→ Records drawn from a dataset
◇ ◇ ◇ ◇ ◇

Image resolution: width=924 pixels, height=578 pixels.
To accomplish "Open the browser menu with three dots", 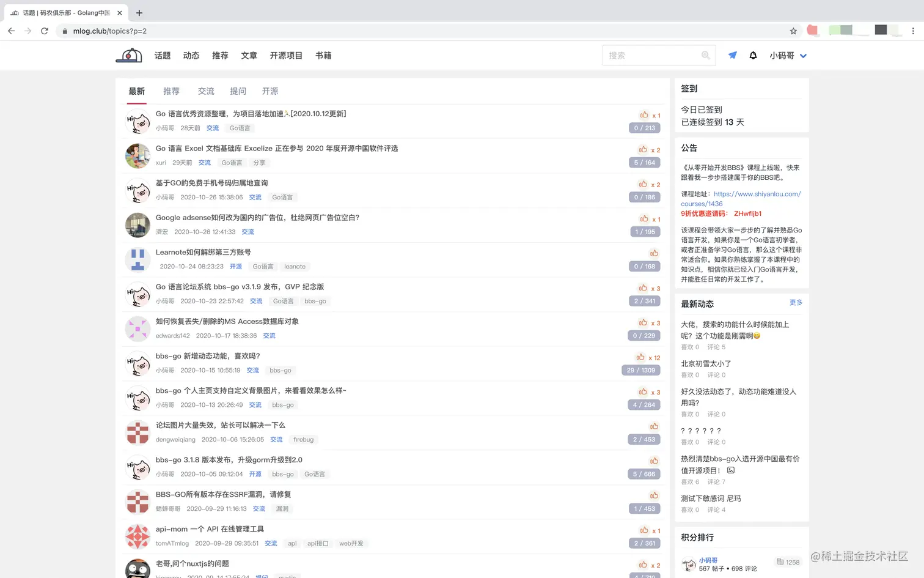I will [913, 31].
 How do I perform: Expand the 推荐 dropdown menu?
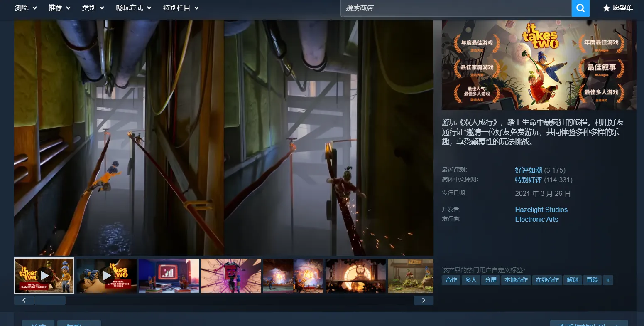click(x=59, y=8)
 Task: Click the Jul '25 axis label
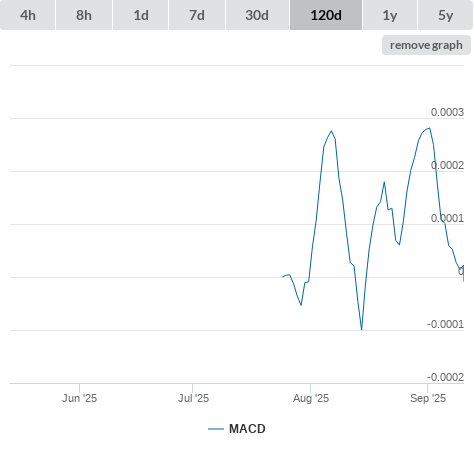click(x=193, y=398)
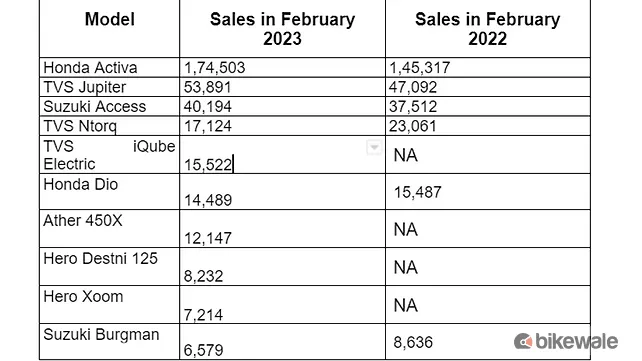Select the Model header cell

tap(109, 28)
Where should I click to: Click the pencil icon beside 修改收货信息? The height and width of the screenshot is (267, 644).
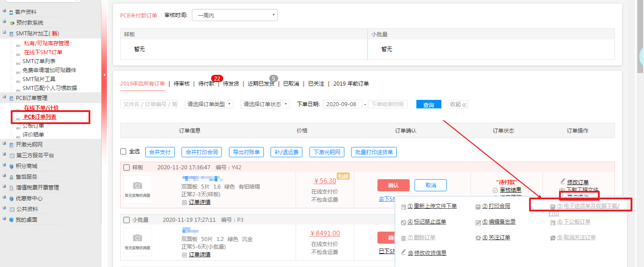403,253
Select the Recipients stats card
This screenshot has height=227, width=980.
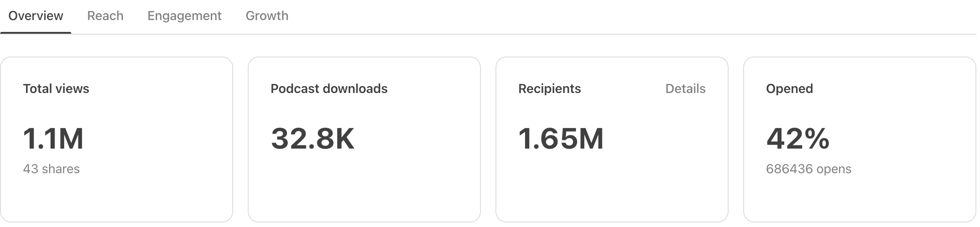(612, 139)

◇ ◇ ◇ ◇ ◇

→ BRIEF
Where the line containing "Select the Recipients stats card" appears in the entries above, start there and set down every line exactly through the last one, inclusive; omit pictures.

→ FINISHED TASK
Select the Recipients stats card
This screenshot has height=227, width=980.
(612, 139)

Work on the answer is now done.